* WHAT THE EXERCISE ASKS: Go through the data below. Pull out every line that has the word "will".

-------

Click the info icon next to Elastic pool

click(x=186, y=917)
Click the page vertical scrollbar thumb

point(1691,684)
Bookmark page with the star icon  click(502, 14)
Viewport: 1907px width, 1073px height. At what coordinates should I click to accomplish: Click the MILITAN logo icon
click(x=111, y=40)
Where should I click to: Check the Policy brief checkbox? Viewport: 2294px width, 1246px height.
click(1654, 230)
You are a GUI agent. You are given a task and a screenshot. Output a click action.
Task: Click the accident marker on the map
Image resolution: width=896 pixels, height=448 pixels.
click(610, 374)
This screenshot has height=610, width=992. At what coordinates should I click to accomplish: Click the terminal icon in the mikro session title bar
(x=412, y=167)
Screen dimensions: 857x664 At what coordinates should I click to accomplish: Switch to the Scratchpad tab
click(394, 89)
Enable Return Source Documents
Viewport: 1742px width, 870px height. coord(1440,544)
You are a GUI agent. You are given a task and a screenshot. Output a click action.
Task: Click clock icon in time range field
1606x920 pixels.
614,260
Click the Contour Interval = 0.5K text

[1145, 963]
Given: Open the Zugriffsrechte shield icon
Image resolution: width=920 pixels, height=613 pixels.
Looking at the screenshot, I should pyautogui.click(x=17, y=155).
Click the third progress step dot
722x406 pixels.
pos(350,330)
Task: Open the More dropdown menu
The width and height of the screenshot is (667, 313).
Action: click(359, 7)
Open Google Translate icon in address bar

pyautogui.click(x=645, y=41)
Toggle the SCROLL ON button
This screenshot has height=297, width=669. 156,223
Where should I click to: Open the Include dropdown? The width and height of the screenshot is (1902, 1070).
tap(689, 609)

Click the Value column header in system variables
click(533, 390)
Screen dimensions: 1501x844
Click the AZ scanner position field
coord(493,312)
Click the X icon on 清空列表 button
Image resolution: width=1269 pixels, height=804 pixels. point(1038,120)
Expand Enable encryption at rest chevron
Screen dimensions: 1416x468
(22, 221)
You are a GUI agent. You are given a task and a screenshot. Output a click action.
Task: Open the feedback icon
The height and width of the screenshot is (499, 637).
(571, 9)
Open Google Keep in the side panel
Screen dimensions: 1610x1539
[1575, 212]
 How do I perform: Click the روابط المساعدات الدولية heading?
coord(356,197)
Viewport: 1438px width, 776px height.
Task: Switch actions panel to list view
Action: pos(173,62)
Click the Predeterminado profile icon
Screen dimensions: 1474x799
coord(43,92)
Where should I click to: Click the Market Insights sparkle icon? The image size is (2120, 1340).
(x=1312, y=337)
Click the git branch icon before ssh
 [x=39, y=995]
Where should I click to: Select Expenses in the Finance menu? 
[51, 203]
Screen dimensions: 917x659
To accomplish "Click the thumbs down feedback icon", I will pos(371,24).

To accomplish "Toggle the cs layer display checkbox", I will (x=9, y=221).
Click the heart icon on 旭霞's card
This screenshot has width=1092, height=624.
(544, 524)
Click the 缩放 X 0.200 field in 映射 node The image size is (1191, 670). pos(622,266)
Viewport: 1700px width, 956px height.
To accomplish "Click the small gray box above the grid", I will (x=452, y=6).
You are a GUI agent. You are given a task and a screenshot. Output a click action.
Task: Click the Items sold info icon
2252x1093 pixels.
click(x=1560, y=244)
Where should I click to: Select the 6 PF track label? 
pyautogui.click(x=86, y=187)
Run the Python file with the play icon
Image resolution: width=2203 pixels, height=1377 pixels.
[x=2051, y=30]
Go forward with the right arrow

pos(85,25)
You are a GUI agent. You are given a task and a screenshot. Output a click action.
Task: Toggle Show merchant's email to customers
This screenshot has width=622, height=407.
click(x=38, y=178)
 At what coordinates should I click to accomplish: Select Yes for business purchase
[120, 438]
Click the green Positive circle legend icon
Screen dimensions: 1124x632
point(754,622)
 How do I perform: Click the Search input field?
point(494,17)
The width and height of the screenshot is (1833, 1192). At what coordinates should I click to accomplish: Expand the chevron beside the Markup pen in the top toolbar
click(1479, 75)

-------

* RESPONSE FOR THIS EXERCISE:
To accomplish "Click the thumbs down feedback icon", I will pos(371,24).
To accomplish "Toggle the cs layer display checkbox", I will (x=9, y=221).
To accomplish "Click the small gray box above the grid", I will (x=452, y=6).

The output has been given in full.